When Isatu Hyde had a studio above a cafe in London, she became inspired to create lidded baking dishes for baking bread, inspired by the cast iron pots the chef used. And with the recent sourdough baking craze, she has continued to have a high-demand for them.
In today's post, an excerpt from the Ceramics Monthly archive, Isatu shares how she makes these simple, beautiful, functional forms from micaceous clay, a clay body particularly suited for cooking pots. –Jennifer Poellot Harnetty, editor
Weighing out the clay first is important to ensure consistency of form . The next step is wedging the clay—I do this for every piece, even if the clay has been pugged. The clay can be a little stubborn and quickly gets tired, so it’s a good idea to prepare the clay properly.
I throw the cloches on bats to avoid distortion while being lifted off the wheel. Creating concentric clay rings on the wheel head allows me to fix the bat down temporarily (1).
Begin by throwing the cloche bases first. I always check the depth of the base with a needle (2) because when first developing this design, cracks formed in many of the cloches, which was partly due to my bases being too thick compared to the walls.
This caused uneven drying and shrinkage, resulting in cracks.
The larger of the two cloche sizes I make has a diameter of up to 12½ in. (32 cm), so being careful with widening the opening in the clay while throwing is really important (3). I take my time and compress the base with my fingers a lot as I go (4).
Next, create a ledge or gallery on the inside wall for the lid to sit on. I begin forming this profile early on and then refine it with a square-edged tool later (5). Immediately after throwing is complete, I cut the base from the bat, which really helps to minimize cracking, and then leave it to dry to leather hard (6).
Next, make the matching lid. Getting the lids to fit the bases can be a bit of a complicated task. Making them successively, right after throwing the base, lessens the chance of shrinkage miscalculations later on. The lid is simply thrown as a bowl and trimmed later to a smooth dome with no foot ring. I begin bowl forms by throwing a flared cone shape, and then gradually bellying it out (7, 8). Getting the lids to accurately fit the bases is a matter of millimeters and requires lots of checking with calipers to compare the diameter of the lid to the diameter of the gallery ledge (9).
I pull two handles for each base and one larger one for the lid (10). After the pieces have been trimmed and the handles have been attached, they’re left to dry out completely.

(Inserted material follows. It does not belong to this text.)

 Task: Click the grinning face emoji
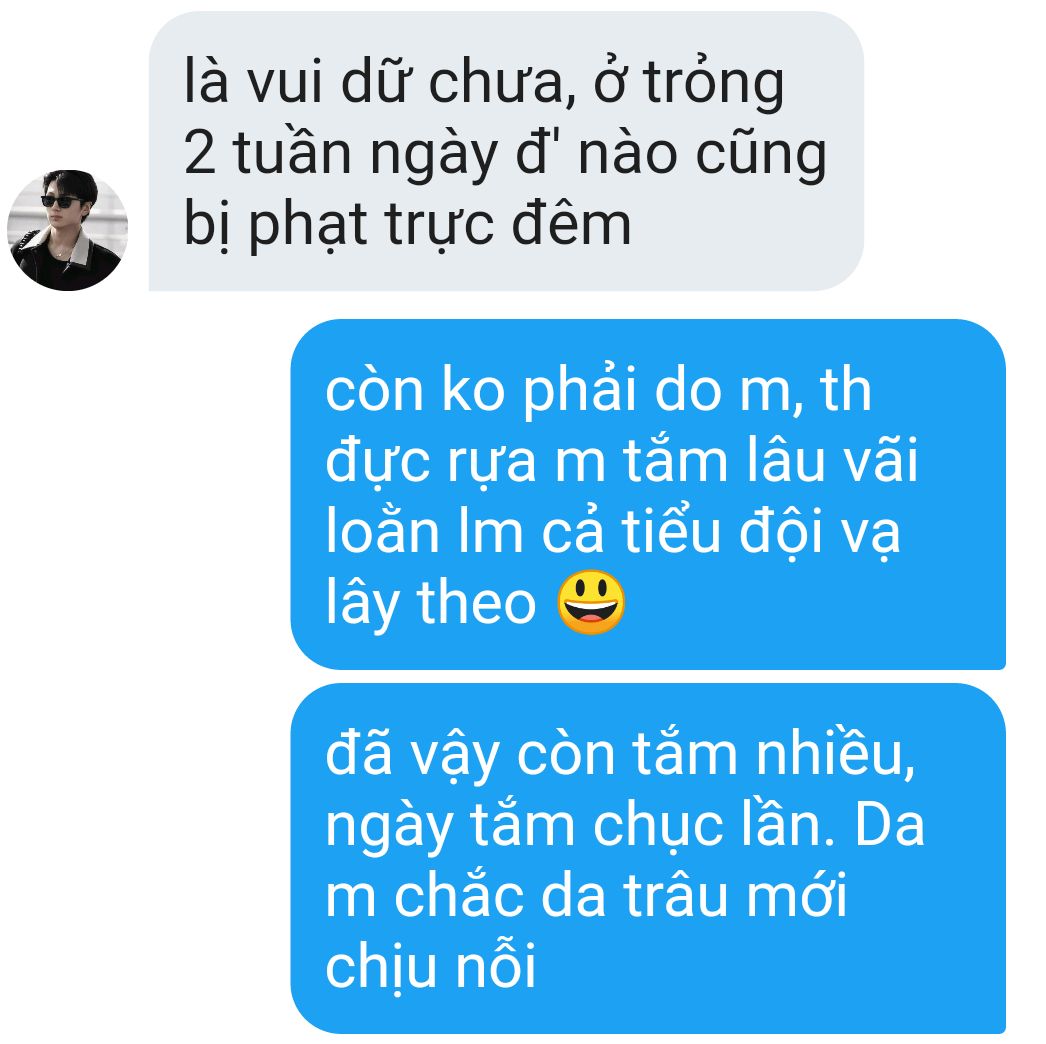tap(590, 602)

Once I’m sure they’re bone dry, I sand both the lid and body of the cloche with two grits of sandpaper until the surface is beautifully matte and smooth (11). Next, I lightly burnish them with a thick, sieved slip of the same clay. I use a dry sponge to burnish and work my way quickly around the pots.
It is essential that everything dries completely because micaceous clay has a tendency to blow up in the firing if it’s not dry. I fire in an electric kiln, start heating slowly, and go up to cone 08 (12).
the author Isatu Hyde is a full-time potter and designer living and working in Shropshire, UK. She apprenticed with Andrew Crouch at The Marches Pottery in Ludlow, Shropshire. To learn more, visit www.isatuhyde.comor follow her on Instagram @isatuhyde.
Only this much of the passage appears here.